EXTRACTED TEXT:

What is a Circular Economy?
Recall, for a moment, a lesson from high school physics: matter is neither created nor destroyed. It can change form, but the same amount of matter always exists. This applies to the world’s manufacturing systems as well.
Globally, we produce a lot of waste. Right now, most products are made, used once, and find their way to a landfill. However, many of these products have the potential to be reused—to change forms—rather than being “destroyed” and wasted.
It’s called a circular economy. A circular economy is a model of production that reduces material use by reusing and recycling materials to keep products in circulation for as long as possible.
Linear vs. Circular Economies
Our current manufacturing economy is largely linear, meaning everything that is produced has a starting point and an ending point. Recycling systems are improving, which means some products are used more than once before they are finally disposed of. However, this system still leads to a large amount of waste.

MATERIAL PROVIDED:
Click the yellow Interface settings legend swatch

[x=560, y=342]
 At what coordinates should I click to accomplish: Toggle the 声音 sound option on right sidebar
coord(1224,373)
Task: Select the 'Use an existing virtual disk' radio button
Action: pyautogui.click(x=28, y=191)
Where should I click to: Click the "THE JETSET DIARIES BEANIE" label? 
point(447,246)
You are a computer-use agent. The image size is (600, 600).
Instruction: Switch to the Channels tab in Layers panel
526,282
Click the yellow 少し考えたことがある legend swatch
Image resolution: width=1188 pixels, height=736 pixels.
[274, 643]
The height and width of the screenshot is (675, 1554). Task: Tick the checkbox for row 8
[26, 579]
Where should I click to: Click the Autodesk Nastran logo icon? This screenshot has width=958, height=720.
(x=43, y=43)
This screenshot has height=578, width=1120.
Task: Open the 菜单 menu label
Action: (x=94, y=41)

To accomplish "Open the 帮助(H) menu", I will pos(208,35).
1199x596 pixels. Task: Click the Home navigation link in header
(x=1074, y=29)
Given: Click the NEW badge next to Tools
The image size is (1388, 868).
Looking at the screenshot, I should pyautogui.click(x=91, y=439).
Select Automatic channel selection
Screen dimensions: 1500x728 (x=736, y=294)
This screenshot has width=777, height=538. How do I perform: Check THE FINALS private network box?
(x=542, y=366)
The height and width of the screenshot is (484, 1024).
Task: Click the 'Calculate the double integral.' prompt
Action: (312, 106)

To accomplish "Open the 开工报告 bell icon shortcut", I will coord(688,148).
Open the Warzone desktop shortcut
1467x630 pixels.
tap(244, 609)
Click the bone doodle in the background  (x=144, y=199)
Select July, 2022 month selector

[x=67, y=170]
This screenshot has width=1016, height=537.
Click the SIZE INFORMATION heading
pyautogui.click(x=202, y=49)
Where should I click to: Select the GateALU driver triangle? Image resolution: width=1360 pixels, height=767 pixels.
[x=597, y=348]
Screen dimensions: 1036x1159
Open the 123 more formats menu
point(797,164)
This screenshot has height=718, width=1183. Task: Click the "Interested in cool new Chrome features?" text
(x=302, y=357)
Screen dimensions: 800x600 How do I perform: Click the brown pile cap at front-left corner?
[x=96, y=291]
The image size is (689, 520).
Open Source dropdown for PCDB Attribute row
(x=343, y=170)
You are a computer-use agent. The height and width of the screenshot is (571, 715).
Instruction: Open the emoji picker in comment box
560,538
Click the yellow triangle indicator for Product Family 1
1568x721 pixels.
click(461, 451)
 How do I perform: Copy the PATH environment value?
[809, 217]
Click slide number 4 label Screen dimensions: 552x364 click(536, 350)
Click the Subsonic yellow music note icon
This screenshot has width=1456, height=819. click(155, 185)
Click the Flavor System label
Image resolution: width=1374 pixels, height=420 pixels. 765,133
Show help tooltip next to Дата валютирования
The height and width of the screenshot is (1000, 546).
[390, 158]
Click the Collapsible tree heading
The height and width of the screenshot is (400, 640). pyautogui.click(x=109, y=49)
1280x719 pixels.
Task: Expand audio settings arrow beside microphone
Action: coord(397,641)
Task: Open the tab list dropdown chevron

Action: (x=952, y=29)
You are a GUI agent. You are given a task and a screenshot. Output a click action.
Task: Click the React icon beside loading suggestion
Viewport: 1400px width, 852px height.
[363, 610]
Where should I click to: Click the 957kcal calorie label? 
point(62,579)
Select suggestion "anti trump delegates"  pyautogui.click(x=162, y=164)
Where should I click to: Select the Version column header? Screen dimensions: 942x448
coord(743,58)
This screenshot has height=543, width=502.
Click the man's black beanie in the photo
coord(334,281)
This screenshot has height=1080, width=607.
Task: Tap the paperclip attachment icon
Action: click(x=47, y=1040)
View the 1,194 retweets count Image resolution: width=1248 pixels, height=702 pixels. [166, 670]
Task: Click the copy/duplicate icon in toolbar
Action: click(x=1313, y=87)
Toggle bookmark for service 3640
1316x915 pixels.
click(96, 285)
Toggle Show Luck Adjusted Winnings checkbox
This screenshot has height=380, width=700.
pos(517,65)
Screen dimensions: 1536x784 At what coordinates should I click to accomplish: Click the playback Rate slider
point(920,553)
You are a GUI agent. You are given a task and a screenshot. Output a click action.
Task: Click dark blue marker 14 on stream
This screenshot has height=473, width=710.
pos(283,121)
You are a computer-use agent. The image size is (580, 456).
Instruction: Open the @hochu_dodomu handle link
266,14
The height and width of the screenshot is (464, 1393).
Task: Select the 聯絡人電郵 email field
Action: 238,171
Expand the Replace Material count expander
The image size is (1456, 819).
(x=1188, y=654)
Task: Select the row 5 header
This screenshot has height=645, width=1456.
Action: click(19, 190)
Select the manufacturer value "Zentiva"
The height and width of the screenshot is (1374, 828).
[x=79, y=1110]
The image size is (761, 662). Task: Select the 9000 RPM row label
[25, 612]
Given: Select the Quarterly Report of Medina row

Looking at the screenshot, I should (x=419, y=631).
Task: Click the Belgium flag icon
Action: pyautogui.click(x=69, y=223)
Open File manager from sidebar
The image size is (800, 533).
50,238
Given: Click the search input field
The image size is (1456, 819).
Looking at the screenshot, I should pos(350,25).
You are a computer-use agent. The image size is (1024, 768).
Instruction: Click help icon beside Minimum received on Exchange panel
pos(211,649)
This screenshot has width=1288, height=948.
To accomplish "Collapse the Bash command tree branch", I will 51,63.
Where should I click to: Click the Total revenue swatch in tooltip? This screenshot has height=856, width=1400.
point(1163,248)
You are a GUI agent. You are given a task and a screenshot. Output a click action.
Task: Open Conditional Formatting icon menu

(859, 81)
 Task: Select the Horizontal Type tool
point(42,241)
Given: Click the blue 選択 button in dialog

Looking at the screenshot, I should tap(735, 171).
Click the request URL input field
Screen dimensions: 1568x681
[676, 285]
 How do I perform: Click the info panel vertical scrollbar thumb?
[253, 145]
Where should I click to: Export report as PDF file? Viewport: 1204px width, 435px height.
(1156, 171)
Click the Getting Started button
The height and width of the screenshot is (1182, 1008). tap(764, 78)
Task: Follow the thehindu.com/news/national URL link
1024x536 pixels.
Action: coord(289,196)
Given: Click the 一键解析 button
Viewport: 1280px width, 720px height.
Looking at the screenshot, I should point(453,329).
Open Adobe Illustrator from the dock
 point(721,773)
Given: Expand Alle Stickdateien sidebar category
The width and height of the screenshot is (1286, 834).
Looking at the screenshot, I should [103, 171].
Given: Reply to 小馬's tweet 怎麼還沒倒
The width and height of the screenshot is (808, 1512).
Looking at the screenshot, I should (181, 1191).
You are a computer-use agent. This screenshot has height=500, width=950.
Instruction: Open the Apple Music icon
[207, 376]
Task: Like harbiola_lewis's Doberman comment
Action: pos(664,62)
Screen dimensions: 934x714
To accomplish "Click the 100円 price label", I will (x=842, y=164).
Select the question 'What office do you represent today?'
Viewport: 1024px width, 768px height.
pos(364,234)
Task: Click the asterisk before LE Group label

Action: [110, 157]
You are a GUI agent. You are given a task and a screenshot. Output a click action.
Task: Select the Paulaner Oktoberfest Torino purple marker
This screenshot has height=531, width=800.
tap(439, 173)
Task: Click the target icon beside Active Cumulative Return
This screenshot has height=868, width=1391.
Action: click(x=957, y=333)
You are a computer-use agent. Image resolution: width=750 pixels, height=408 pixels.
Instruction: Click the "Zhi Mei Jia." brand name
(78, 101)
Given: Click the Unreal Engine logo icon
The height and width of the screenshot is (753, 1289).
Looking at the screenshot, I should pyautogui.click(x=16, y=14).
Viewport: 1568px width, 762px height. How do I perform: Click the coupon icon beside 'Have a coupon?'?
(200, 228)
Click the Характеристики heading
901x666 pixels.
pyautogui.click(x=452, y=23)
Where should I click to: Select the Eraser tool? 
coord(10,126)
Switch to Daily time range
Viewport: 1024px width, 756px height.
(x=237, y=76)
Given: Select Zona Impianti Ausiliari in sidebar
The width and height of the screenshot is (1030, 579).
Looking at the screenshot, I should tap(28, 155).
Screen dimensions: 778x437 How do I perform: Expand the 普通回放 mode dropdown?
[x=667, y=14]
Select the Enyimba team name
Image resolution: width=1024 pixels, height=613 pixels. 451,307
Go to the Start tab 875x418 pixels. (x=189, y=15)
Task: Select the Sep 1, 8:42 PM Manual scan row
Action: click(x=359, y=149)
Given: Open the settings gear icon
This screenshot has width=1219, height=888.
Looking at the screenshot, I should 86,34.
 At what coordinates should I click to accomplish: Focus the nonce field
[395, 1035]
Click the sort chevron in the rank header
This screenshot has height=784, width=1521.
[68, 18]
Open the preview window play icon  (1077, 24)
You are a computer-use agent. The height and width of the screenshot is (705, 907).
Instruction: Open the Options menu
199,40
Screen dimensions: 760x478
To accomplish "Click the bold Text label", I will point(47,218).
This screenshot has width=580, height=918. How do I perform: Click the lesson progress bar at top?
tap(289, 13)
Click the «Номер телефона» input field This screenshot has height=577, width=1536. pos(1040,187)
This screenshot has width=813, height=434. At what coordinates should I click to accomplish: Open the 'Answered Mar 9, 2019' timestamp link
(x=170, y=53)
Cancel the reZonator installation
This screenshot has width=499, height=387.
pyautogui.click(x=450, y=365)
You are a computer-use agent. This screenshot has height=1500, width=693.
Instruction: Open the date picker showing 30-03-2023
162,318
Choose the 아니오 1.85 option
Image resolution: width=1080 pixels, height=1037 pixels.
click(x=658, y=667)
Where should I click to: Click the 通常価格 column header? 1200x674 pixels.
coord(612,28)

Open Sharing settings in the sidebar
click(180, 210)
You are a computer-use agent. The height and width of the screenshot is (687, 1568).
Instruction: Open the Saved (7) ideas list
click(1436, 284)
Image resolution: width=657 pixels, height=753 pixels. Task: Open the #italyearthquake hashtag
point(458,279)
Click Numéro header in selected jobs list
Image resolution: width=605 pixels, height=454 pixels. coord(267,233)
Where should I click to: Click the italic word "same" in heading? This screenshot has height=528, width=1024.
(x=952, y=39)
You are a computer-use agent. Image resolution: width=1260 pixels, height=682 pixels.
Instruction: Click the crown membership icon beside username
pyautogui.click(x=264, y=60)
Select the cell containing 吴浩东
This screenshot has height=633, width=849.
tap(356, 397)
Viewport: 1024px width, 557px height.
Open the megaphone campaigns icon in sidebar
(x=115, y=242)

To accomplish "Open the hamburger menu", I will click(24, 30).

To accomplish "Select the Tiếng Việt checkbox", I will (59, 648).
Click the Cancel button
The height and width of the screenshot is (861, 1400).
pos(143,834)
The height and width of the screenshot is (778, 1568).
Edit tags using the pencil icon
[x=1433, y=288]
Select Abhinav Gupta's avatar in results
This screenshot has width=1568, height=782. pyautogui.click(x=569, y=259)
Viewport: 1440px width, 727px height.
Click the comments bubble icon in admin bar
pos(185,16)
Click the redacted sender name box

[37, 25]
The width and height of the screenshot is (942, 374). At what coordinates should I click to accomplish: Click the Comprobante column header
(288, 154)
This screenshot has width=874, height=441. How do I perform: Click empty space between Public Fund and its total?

DIRECTIONS FOR THIS TASK: Echo the circular economy passage word for word, between "It’s called a" and "long as possible.", inclusive. The data has nothing to do with the circular economy passage.

FULL OUTPUT:
It’s called a circular economy. A circular economy is a model of production that reduces material use by reusing and recycling materials to keep products in circulation for as long as possible.